> _What you are asked to do_
Could you reproduce every entry that follows, exactly as shown?

◆ ◆ ◆ ◆

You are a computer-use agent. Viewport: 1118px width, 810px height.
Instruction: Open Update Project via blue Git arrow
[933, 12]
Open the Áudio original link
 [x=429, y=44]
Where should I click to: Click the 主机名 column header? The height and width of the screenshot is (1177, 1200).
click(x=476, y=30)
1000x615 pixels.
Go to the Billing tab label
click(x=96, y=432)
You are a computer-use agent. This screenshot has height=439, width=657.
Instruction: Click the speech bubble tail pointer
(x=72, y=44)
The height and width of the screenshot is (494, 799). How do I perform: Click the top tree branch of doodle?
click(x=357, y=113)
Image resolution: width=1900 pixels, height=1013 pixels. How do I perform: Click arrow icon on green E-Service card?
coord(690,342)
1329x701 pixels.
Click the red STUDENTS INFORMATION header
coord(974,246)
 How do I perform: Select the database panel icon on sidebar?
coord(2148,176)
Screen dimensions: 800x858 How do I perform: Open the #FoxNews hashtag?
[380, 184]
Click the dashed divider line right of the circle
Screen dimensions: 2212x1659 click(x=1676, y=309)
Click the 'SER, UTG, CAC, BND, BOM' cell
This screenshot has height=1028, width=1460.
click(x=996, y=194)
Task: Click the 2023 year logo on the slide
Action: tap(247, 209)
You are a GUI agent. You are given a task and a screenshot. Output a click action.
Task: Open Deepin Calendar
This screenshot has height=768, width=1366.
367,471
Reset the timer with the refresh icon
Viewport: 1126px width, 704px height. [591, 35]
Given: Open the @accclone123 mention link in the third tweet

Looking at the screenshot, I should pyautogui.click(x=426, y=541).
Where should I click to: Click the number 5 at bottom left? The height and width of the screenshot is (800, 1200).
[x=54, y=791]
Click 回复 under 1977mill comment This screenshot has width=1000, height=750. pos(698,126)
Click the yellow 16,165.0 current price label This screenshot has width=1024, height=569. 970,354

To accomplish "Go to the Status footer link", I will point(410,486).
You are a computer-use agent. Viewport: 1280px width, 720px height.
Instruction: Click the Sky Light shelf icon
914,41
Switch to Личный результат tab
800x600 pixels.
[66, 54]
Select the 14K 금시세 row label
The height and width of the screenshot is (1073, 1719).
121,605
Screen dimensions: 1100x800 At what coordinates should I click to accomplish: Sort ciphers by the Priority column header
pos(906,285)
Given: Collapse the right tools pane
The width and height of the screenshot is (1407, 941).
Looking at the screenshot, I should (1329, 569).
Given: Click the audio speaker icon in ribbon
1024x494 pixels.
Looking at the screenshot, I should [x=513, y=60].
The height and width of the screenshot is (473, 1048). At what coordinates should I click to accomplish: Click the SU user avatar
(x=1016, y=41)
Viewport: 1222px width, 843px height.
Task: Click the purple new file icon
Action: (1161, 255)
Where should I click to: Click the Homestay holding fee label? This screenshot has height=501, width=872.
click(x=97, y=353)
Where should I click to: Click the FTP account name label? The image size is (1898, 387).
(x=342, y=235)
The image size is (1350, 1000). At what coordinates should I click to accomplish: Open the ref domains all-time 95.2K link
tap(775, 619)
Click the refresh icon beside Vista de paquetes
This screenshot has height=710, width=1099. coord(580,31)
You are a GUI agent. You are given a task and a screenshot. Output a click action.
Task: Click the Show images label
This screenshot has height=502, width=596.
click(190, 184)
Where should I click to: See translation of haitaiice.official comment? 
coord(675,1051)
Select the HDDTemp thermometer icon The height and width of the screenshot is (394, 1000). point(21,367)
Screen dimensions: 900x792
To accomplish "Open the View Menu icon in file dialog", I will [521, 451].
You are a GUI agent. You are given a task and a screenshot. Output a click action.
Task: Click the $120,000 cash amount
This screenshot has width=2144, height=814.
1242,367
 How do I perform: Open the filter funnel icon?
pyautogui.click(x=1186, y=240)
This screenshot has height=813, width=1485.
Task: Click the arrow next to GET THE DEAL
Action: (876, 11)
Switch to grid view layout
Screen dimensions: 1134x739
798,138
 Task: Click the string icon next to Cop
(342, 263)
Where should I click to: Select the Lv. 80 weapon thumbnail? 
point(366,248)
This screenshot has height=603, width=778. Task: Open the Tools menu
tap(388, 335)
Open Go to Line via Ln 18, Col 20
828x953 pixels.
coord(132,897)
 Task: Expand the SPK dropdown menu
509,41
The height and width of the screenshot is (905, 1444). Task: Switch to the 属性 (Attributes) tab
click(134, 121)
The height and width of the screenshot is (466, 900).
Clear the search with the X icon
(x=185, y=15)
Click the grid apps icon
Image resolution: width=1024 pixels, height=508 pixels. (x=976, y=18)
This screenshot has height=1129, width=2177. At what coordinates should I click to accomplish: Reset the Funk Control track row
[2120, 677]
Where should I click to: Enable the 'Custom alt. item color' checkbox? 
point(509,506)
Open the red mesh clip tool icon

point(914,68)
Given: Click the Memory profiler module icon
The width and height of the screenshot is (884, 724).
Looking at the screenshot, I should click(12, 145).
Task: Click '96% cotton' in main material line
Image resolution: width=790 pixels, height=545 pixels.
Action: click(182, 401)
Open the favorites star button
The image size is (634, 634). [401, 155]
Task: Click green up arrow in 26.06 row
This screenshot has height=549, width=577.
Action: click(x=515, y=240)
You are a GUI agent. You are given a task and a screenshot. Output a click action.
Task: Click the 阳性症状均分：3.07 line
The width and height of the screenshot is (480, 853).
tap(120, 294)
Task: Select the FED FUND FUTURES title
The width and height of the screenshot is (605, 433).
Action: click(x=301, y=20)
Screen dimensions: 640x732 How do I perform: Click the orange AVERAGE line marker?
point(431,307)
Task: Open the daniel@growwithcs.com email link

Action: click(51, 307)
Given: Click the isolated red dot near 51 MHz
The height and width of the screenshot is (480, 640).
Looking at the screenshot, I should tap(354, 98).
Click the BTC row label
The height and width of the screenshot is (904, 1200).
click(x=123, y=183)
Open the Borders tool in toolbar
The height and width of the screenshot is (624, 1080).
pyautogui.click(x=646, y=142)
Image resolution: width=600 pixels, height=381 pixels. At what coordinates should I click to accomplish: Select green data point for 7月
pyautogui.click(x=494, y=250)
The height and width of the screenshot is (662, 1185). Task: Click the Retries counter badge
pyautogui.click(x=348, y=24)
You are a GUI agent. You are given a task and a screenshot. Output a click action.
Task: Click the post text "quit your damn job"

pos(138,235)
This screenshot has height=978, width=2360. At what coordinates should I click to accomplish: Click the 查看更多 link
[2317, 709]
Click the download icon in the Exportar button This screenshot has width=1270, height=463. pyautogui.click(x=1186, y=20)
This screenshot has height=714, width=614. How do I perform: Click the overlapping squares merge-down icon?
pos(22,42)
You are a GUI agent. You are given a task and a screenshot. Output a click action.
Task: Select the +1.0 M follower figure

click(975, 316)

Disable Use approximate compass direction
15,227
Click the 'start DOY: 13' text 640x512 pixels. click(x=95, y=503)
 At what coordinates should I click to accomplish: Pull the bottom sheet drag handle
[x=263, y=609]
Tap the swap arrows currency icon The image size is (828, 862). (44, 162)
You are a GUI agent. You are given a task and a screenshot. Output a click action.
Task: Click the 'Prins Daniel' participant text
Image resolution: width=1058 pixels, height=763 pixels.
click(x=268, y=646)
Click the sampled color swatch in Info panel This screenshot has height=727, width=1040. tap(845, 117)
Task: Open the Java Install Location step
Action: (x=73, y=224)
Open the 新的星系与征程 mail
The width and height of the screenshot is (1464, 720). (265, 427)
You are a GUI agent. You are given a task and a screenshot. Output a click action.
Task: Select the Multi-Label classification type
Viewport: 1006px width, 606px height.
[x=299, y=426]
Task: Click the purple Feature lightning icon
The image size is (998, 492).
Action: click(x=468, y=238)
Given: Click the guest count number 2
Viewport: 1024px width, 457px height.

◆ ◆ ◆ ◆

> _Result of the exercise_
You are a computer-use agent. Viewport: 1118px width, 810px height.
Instruction: Open Update Project via blue Git arrow
[933, 12]
Open the Áudio original link
 [x=429, y=44]
Where should I click to: Click the 主机名 column header? The height and width of the screenshot is (1177, 1200).
click(x=476, y=30)
1000x615 pixels.
Go to the Billing tab label
click(x=96, y=432)
You are a computer-use agent. This screenshot has height=439, width=657.
Instruction: Click the speech bubble tail pointer
(x=72, y=44)
The height and width of the screenshot is (494, 799). How do I perform: Click the top tree branch of doodle?
click(x=357, y=113)
Image resolution: width=1900 pixels, height=1013 pixels. How do I perform: Click arrow icon on green E-Service card?
coord(690,342)
1329x701 pixels.
Click the red STUDENTS INFORMATION header
coord(974,246)
 How do I perform: Select the database panel icon on sidebar?
coord(2148,176)
Screen dimensions: 800x858 How do I perform: Open the #FoxNews hashtag?
[380, 184]
Click the dashed divider line right of the circle
Screen dimensions: 2212x1659 click(x=1676, y=309)
Click the 'SER, UTG, CAC, BND, BOM' cell
This screenshot has height=1028, width=1460.
click(x=996, y=194)
Task: Click the 2023 year logo on the slide
Action: tap(247, 209)
You are a GUI agent. You are given a task and a screenshot. Output a click action.
Task: Open Deepin Calendar
This screenshot has height=768, width=1366.
367,471
Reset the timer with the refresh icon
Viewport: 1126px width, 704px height. [591, 35]
Given: Open the @accclone123 mention link in the third tweet

Looking at the screenshot, I should pyautogui.click(x=426, y=541).
Where should I click to: Click the number 5 at bottom left? The height and width of the screenshot is (800, 1200).
[x=54, y=791]
Click 回复 under 1977mill comment This screenshot has width=1000, height=750. pos(698,126)
Click the yellow 16,165.0 current price label This screenshot has width=1024, height=569. 970,354

To accomplish "Go to the Status footer link", I will point(410,486).
You are a computer-use agent. Viewport: 1280px width, 720px height.
Instruction: Click the Sky Light shelf icon
914,41
Switch to Личный результат tab
800x600 pixels.
[66, 54]
Select the 14K 금시세 row label
The height and width of the screenshot is (1073, 1719).
121,605
Screen dimensions: 1100x800 At what coordinates should I click to accomplish: Sort ciphers by the Priority column header
pos(906,285)
Given: Collapse the right tools pane
The width and height of the screenshot is (1407, 941).
Looking at the screenshot, I should (1329, 569).
Given: Click the audio speaker icon in ribbon
1024x494 pixels.
Looking at the screenshot, I should [x=513, y=60].
The height and width of the screenshot is (473, 1048). At what coordinates should I click to accomplish: Click the SU user avatar
(x=1016, y=41)
Viewport: 1222px width, 843px height.
Task: Click the purple new file icon
Action: (1161, 255)
Where should I click to: Click the Homestay holding fee label? This screenshot has height=501, width=872.
click(x=97, y=353)
Where should I click to: Click the FTP account name label? The image size is (1898, 387).
(x=342, y=235)
The image size is (1350, 1000). At what coordinates should I click to accomplish: Open the ref domains all-time 95.2K link
tap(775, 619)
Click the refresh icon beside Vista de paquetes
This screenshot has height=710, width=1099. coord(580,31)
You are a GUI agent. You are given a task and a screenshot. Output a click action.
Task: Click the Show images label
This screenshot has height=502, width=596.
click(190, 184)
Where should I click to: See translation of haitaiice.official comment? 
coord(675,1051)
Select the HDDTemp thermometer icon The height and width of the screenshot is (394, 1000). point(21,367)
Screen dimensions: 900x792
To accomplish "Open the View Menu icon in file dialog", I will [521, 451].
You are a GUI agent. You are given a task and a screenshot. Output a click action.
Task: Click the $120,000 cash amount
This screenshot has width=2144, height=814.
1242,367
 How do I perform: Open the filter funnel icon?
pyautogui.click(x=1186, y=240)
This screenshot has height=813, width=1485.
Task: Click the arrow next to GET THE DEAL
Action: (876, 11)
Switch to grid view layout
Screen dimensions: 1134x739
798,138
 Task: Click the string icon next to Cop
(342, 263)
Where should I click to: Select the Lv. 80 weapon thumbnail? 
point(366,248)
This screenshot has height=603, width=778. Task: Open the Tools menu
tap(388, 335)
Open Go to Line via Ln 18, Col 20
828x953 pixels.
coord(132,897)
 Task: Expand the SPK dropdown menu
509,41
The height and width of the screenshot is (905, 1444). Task: Switch to the 属性 (Attributes) tab
click(134, 121)
The height and width of the screenshot is (466, 900).
Clear the search with the X icon
(x=185, y=15)
Click the grid apps icon
Image resolution: width=1024 pixels, height=508 pixels. (x=976, y=18)
This screenshot has height=1129, width=2177. At what coordinates should I click to accomplish: Reset the Funk Control track row
[2120, 677]
Where should I click to: Enable the 'Custom alt. item color' checkbox? 
point(509,506)
Open the red mesh clip tool icon

point(914,68)
Given: Click the Memory profiler module icon
The width and height of the screenshot is (884, 724).
Looking at the screenshot, I should click(12, 145).
Task: Click '96% cotton' in main material line
Image resolution: width=790 pixels, height=545 pixels.
Action: click(182, 401)
Open the favorites star button
The image size is (634, 634). [401, 155]
Task: Click green up arrow in 26.06 row
This screenshot has height=549, width=577.
Action: click(x=515, y=240)
You are a GUI agent. You are given a task and a screenshot. Output a click action.
Task: Click the 阳性症状均分：3.07 line
The width and height of the screenshot is (480, 853).
tap(120, 294)
Task: Select the FED FUND FUTURES title
The width and height of the screenshot is (605, 433).
Action: click(x=301, y=20)
Screen dimensions: 640x732 How do I perform: Click the orange AVERAGE line marker?
point(431,307)
Task: Open the daniel@growwithcs.com email link

Action: click(51, 307)
Given: Click the isolated red dot near 51 MHz
The height and width of the screenshot is (480, 640).
Looking at the screenshot, I should tap(354, 98).
Click the BTC row label
The height and width of the screenshot is (904, 1200).
click(x=123, y=183)
Open the Borders tool in toolbar
The height and width of the screenshot is (624, 1080).
pyautogui.click(x=646, y=142)
Image resolution: width=600 pixels, height=381 pixels. At what coordinates should I click to accomplish: Select green data point for 7月
pyautogui.click(x=494, y=250)
The height and width of the screenshot is (662, 1185). Task: Click the Retries counter badge
pyautogui.click(x=348, y=24)
You are a GUI agent. You are given a task and a screenshot. Output a click action.
Task: Click the post text "quit your damn job"

pos(138,235)
This screenshot has height=978, width=2360. At what coordinates should I click to accomplish: Click the 查看更多 link
[2317, 709]
Click the download icon in the Exportar button This screenshot has width=1270, height=463. pyautogui.click(x=1186, y=20)
This screenshot has height=714, width=614. How do I perform: Click the overlapping squares merge-down icon?
pos(22,42)
You are a GUI agent. You are given a task and a screenshot. Output a click action.
Task: Select the +1.0 M follower figure

click(975, 316)

Disable Use approximate compass direction
15,227
Click the 'start DOY: 13' text 640x512 pixels. click(x=95, y=503)
 At what coordinates should I click to accomplish: Pull the bottom sheet drag handle
[x=263, y=609]
Tap the swap arrows currency icon The image size is (828, 862). (44, 162)
You are a GUI agent. You are given a task and a screenshot. Output a click action.
Task: Click the 'Prins Daniel' participant text
Image resolution: width=1058 pixels, height=763 pixels.
click(x=268, y=646)
Click the sampled color swatch in Info panel This screenshot has height=727, width=1040. tap(845, 117)
Task: Open the Java Install Location step
Action: (x=73, y=224)
Open the 新的星系与征程 mail
The width and height of the screenshot is (1464, 720). (265, 427)
You are a GUI agent. You are given a task and a screenshot. Output a click action.
Task: Select the Multi-Label classification type
Viewport: 1006px width, 606px height.
[x=299, y=426]
Task: Click the purple Feature lightning icon
The image size is (998, 492).
Action: click(x=468, y=238)
Given: Click the guest count number 2
Viewport: 1024px width, 457px height.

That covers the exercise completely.